Este alquiler permite a los vendedores deshacerse de la casa que llevan tanto tiempo deseando vender y a los inquilinos comprar una vivienda sin tener que pagar la entrada de la misma. La mayor ventaja de esta modalidad es que los inquilinos invierten el dinero que pagan por el alquiler en la compra de la vivienda. La vivienda se alquila por un precio que no suele ser demasiado elevado, entre los 500 y los 800€, y este dinero se les descuenta del precio final de la compra de la casa si el inquilino la adquiere en un plazo de tiempo determinado.

Normalmente este plazo ronda entre los tres y los cinco años desde que se habita la vivienda, aunque si el inquilino lo desea, puede adquirirla antes.
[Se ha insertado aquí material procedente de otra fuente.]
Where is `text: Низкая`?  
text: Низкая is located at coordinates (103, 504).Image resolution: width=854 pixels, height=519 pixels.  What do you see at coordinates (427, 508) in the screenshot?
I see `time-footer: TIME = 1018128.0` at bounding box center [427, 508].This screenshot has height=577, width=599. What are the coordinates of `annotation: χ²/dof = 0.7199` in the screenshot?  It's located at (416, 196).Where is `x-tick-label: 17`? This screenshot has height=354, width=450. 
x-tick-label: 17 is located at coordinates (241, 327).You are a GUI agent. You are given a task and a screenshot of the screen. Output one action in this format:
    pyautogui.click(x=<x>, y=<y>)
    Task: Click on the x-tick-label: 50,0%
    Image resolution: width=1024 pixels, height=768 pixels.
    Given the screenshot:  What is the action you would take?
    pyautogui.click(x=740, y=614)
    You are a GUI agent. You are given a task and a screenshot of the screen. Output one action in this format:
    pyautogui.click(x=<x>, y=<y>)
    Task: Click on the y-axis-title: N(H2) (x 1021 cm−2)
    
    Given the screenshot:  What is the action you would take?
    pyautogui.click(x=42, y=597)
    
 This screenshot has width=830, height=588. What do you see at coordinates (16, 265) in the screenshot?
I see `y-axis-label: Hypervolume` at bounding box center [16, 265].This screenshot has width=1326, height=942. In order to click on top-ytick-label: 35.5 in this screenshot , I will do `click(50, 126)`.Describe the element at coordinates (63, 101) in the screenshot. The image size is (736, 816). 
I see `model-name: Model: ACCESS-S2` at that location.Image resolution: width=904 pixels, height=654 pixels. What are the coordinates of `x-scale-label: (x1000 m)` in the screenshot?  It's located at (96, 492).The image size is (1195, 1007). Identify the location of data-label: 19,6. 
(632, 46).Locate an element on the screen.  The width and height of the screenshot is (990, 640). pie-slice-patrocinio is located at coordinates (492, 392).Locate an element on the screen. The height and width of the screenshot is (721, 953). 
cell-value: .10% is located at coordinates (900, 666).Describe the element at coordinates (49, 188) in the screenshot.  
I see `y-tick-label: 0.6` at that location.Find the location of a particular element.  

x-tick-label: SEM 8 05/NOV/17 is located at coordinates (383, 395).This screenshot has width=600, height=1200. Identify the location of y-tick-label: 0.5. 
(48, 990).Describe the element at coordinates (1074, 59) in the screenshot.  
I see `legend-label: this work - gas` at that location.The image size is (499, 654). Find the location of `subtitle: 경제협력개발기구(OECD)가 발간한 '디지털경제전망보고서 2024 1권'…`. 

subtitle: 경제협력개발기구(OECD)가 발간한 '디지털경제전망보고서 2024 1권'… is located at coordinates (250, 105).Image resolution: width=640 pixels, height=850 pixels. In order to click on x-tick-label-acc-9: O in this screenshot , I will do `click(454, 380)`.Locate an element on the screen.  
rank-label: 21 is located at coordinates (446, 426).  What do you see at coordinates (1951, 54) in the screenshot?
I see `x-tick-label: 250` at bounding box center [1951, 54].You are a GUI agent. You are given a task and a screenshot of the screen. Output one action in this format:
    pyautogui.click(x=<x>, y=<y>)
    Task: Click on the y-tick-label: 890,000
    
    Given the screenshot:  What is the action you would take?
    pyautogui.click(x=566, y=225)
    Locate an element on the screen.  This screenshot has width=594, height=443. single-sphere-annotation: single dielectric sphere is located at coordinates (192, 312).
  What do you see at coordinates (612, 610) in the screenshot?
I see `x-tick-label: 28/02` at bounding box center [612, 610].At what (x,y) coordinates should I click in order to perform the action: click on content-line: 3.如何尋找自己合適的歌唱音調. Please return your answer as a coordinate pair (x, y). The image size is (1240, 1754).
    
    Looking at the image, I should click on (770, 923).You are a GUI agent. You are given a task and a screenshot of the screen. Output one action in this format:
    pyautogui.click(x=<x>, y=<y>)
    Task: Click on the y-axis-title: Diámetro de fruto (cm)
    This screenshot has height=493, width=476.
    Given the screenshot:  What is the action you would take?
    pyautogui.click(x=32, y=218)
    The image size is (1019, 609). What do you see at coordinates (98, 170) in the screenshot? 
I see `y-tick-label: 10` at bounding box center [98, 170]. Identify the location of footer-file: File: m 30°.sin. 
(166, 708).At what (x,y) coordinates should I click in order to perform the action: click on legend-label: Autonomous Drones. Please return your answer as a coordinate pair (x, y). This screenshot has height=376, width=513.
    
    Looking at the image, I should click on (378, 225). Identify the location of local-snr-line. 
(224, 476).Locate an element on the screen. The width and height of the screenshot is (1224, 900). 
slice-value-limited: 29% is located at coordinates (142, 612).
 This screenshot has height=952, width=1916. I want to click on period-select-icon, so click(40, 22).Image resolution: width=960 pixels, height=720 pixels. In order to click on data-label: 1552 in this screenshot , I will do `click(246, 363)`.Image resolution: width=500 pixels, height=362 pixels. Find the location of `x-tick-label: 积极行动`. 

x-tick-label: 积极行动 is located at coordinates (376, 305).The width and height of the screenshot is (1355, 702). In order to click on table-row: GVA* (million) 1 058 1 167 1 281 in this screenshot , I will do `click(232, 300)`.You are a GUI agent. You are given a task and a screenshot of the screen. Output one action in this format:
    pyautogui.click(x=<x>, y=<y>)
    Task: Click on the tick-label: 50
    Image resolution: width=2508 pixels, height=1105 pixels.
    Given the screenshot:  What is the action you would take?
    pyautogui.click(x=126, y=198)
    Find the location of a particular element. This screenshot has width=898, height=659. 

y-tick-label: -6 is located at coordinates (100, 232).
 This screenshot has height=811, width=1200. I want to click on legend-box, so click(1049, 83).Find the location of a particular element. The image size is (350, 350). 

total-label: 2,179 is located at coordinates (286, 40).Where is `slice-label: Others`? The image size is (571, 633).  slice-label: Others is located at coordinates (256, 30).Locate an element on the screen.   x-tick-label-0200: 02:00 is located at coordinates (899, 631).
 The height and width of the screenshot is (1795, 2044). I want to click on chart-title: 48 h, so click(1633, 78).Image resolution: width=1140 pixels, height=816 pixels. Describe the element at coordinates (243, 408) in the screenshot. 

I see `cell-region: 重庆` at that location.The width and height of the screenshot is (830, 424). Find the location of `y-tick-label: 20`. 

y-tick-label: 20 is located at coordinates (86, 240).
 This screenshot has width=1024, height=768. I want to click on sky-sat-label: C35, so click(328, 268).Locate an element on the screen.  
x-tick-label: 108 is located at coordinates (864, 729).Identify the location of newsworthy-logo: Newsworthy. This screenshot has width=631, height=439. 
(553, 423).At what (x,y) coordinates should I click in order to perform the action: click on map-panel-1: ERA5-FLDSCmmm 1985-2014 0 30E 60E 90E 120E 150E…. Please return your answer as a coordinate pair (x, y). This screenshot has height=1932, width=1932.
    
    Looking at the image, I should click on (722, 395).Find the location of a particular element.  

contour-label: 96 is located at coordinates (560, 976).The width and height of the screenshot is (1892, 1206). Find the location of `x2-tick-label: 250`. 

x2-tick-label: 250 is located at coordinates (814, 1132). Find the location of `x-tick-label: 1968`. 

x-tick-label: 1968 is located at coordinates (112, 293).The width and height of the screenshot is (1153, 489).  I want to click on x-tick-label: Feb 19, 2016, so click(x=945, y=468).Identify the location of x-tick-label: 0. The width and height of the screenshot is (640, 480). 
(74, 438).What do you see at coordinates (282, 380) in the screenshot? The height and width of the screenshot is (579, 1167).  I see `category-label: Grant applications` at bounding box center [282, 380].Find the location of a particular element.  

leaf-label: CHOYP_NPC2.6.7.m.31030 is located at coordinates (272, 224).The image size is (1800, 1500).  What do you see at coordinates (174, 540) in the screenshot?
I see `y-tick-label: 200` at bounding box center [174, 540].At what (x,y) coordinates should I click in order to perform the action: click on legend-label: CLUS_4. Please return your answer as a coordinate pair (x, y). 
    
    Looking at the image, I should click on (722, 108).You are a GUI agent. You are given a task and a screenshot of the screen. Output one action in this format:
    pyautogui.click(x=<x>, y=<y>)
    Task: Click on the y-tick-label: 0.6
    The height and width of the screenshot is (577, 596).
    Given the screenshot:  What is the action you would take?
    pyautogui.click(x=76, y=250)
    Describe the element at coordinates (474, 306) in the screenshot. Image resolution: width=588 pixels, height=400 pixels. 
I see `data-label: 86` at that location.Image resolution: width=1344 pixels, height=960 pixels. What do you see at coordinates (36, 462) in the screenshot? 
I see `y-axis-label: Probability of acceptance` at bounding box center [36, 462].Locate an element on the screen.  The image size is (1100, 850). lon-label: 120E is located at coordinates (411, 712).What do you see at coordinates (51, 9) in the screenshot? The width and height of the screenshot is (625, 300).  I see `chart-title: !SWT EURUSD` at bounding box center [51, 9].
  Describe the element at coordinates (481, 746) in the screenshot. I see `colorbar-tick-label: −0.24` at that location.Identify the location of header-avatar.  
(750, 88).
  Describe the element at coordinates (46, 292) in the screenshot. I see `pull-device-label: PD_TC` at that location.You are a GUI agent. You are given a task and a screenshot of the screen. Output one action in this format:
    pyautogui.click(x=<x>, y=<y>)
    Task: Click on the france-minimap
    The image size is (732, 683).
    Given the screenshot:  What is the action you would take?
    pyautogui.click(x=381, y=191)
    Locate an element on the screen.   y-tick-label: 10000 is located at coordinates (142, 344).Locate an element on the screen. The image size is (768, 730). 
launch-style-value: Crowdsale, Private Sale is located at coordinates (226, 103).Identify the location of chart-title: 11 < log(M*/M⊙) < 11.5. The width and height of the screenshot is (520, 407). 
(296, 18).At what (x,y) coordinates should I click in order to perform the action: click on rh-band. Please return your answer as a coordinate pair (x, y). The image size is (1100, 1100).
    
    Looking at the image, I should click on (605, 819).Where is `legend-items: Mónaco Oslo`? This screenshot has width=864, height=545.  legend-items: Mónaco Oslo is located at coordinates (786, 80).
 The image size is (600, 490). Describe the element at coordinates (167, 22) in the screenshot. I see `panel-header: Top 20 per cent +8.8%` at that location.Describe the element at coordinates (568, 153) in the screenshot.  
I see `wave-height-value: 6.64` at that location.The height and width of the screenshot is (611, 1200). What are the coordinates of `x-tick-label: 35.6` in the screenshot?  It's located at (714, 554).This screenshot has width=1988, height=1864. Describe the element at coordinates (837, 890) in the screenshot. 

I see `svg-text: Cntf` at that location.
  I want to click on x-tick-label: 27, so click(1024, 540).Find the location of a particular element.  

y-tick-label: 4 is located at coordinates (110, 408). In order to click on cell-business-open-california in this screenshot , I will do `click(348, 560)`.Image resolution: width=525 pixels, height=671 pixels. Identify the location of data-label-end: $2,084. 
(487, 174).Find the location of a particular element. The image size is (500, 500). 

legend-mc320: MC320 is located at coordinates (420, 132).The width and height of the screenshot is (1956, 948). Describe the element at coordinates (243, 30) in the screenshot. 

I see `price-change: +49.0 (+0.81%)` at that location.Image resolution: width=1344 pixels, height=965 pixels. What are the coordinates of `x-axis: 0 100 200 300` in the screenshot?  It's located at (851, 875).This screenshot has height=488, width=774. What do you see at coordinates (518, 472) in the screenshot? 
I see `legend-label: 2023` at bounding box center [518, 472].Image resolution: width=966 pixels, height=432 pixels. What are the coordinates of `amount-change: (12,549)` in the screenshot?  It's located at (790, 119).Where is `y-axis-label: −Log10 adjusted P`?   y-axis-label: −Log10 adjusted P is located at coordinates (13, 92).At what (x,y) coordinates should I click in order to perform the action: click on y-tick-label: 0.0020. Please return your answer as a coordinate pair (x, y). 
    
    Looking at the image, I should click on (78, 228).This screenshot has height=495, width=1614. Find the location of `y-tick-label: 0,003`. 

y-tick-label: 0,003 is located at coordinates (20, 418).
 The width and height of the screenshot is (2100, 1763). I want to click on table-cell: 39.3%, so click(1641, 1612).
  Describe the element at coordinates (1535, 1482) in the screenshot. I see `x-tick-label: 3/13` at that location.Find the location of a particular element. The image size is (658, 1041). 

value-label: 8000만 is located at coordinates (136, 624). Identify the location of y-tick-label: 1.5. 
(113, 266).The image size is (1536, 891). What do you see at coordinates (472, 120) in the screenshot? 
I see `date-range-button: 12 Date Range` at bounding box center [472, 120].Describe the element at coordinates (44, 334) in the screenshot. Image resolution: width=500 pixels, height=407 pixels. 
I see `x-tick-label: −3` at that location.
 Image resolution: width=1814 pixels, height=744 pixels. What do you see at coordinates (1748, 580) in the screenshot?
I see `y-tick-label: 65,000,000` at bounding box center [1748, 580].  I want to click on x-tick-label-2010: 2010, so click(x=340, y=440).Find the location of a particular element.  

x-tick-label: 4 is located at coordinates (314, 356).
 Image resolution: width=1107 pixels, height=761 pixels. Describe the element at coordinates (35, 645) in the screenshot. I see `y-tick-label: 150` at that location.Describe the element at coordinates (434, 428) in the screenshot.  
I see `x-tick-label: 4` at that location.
El contrato es un contrato típico de arrendamiento en el que se deben estipular determinadas cláusulas como el precio, los plazos, impuestos, condiciones de la hipoteca, etc. Cuando se utiliza la opción de compra y se adquiere la vivienda, este contrato se eleva a escritura pública para hacer efectiva la venta de la casa.

En principio es una opción que nació para las viviendas privadas, pero las administraciones públicas también comienzan a utilizarla en las viviendas de protección oficial.